╭─ Given data
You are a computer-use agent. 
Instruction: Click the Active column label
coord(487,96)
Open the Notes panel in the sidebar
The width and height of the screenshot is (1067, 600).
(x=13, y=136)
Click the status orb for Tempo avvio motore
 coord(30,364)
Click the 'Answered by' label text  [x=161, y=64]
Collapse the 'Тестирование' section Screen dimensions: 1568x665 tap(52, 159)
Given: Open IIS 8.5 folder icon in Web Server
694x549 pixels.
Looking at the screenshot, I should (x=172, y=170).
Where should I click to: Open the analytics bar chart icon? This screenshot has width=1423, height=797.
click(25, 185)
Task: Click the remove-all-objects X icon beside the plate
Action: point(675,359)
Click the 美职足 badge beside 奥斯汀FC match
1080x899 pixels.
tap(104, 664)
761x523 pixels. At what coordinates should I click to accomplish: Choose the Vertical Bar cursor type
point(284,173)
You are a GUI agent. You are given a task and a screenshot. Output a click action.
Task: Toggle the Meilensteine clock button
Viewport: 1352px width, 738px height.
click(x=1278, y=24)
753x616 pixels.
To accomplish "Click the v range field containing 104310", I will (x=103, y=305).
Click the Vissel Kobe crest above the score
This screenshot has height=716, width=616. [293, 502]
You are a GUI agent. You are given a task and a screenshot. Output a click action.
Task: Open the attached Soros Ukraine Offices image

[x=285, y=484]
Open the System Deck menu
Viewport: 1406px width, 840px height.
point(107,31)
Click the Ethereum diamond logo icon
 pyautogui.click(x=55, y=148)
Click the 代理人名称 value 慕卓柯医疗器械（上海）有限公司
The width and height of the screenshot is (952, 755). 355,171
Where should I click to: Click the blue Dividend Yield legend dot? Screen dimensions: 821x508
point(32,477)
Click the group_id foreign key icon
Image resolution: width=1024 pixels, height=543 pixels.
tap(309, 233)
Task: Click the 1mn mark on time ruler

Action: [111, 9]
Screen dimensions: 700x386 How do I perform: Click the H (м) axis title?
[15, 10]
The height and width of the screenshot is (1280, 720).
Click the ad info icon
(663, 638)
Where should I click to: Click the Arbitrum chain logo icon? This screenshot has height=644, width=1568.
╰─
▶ [Task to carry out]:
Your answer is to contain exactly the lines from the one holding "Screen dimensions: 700x386" to the end of the entries, with no other line.

▶ [Response below]:
Screen dimensions: 700x386 How do I perform: Click the H (м) axis title?
[15, 10]
The height and width of the screenshot is (1280, 720).
Click the ad info icon
(663, 638)
Where should I click to: Click the Arbitrum chain logo icon? This screenshot has height=644, width=1568.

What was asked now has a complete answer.